= Daily Rambam Study =

Annual Torah study cycle

Daily Rambam Study is an annual study cycle that includes the daily study of Maimonides' magnum opus, Mishneh Torah. The study regimen was initiated by Rabbi Menachem Mendel Schneerson in the spring of 1984 with three tracks. The first track includes studying three chapters a day, so that the entire fourteen books are completed in less than one year. Participants in the second track study one chapter daily and complete the entire Mishneh Torah in approximately three years. A third track that parallels the three chapter track includes the study of Sefer Hamitzvos.

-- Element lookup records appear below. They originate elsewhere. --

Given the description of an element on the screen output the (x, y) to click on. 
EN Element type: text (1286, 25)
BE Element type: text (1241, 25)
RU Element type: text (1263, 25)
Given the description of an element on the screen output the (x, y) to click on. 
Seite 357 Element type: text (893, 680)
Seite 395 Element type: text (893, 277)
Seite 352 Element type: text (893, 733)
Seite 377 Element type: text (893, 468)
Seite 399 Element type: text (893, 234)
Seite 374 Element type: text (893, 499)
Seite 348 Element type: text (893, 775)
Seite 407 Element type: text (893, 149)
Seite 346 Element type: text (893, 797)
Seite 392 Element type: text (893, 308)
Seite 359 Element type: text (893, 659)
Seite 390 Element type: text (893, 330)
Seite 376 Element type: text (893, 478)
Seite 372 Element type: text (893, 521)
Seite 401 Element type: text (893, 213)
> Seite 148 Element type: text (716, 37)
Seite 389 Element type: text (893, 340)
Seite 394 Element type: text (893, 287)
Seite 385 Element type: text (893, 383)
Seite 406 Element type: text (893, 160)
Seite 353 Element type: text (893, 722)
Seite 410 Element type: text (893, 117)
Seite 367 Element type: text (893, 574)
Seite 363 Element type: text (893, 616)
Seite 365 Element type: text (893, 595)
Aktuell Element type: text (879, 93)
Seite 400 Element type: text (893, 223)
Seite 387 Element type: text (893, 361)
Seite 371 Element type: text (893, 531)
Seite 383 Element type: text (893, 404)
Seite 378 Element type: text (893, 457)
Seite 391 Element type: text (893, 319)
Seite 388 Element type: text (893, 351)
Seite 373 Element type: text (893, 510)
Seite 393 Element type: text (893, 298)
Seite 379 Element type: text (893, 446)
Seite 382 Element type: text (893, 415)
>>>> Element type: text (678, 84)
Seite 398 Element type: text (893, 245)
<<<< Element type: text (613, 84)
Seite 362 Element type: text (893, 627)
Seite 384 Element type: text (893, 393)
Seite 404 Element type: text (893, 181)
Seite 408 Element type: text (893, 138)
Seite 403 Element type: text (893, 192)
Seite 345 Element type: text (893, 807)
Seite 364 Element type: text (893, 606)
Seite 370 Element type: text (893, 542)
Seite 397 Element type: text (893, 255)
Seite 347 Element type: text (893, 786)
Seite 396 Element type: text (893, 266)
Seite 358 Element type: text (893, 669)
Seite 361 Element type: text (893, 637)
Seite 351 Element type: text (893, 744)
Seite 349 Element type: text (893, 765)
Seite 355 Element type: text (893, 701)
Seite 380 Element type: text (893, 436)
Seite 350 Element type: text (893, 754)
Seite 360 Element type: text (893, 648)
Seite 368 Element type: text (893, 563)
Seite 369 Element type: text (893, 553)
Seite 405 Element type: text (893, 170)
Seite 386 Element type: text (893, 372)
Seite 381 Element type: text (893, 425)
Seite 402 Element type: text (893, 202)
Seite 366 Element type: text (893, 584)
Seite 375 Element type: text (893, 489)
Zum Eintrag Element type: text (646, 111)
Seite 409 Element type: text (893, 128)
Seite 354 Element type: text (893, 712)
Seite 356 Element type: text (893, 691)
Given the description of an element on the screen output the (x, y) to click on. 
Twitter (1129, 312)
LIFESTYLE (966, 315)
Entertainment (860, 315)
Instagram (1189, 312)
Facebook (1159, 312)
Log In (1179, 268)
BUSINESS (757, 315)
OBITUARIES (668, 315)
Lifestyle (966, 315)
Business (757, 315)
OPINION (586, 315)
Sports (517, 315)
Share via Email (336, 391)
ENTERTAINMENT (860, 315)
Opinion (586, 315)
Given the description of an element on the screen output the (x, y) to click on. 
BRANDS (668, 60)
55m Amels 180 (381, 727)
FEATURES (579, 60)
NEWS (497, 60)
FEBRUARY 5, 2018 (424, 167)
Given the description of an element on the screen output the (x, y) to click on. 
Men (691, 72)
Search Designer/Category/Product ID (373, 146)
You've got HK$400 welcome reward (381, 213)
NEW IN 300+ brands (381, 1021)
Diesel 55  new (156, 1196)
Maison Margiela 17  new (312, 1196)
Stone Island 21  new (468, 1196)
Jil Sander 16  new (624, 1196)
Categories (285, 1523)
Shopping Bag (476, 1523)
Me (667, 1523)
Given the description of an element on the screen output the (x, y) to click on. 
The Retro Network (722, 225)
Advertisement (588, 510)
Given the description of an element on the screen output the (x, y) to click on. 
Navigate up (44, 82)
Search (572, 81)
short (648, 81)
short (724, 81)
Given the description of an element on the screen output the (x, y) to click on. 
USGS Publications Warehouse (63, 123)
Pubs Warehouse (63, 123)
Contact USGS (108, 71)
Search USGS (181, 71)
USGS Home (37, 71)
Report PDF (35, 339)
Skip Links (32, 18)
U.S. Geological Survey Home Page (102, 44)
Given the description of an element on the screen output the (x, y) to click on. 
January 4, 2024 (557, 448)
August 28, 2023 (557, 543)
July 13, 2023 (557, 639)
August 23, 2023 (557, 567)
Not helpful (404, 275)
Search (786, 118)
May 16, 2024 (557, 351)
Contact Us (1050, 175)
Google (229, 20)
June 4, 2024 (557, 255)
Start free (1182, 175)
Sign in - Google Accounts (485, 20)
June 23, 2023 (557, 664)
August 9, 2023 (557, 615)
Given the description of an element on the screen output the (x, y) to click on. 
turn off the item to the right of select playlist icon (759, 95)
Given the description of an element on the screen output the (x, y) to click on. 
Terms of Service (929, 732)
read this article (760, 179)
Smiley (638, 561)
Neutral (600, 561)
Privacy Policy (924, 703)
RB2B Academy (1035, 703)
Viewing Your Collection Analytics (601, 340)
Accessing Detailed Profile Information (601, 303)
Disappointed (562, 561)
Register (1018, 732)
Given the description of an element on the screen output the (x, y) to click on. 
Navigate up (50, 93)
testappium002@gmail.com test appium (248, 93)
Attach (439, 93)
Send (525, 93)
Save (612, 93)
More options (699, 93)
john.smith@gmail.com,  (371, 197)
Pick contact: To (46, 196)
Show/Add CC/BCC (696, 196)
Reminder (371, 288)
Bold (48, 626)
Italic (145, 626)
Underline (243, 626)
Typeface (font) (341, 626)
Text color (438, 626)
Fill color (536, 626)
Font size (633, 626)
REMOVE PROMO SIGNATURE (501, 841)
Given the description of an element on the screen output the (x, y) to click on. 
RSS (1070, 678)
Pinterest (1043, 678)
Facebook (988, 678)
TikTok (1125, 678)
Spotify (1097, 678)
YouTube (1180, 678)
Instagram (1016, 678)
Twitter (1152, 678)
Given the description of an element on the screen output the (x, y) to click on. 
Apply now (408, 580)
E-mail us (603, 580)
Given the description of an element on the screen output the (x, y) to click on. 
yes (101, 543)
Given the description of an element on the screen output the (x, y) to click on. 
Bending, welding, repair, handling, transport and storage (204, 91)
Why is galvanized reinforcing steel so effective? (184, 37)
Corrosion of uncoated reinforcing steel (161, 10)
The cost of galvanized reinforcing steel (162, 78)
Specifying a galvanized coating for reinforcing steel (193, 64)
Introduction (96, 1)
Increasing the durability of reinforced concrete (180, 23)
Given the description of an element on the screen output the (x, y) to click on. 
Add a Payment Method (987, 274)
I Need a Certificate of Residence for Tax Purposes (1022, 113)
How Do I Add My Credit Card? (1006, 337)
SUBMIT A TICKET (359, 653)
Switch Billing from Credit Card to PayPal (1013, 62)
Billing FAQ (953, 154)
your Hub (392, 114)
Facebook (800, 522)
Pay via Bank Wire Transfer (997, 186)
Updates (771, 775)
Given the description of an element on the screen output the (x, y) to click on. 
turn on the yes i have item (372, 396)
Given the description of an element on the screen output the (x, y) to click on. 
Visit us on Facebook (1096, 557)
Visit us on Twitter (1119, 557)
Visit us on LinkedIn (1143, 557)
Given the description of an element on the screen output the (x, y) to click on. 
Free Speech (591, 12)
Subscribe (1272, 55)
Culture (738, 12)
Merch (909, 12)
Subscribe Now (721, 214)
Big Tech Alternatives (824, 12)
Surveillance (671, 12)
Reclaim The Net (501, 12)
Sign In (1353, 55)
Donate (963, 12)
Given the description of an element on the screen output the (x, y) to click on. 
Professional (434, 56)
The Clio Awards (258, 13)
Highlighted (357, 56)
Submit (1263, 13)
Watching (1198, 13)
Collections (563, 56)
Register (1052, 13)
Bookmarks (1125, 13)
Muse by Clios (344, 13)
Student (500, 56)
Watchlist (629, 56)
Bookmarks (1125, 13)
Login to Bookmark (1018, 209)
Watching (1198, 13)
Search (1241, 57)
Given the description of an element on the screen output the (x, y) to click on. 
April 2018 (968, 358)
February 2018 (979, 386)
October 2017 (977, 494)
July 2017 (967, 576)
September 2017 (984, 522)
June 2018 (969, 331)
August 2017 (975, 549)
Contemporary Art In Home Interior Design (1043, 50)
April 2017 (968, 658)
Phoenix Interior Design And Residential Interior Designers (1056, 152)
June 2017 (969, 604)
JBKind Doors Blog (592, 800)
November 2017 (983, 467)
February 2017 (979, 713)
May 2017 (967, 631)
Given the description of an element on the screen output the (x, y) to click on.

In establishing the new study cycle, Rabbi Schneerson cited a unique quality of Mishneh Torah that it is inclusive of the entire Torah. By learning Rambam, one effectively learns the entire Torah. If all Jewish people united in the daily study cycle, Jewish unity could be accomplished. This study aims to bring about Torah unity and Jewish unity simultaneously.

The completion of each cycle is celebrated with a Siyum Harambam. Such events are held worldwide with the participation of many thousands of people. These celebrations are attended by Jewish leaders from different communities.

On 9 July 2020 all three tracks completed the Rambam learning cycle. The 3 chapter daily track completed its 39th cycle while the one chapter daily track completed its 13th.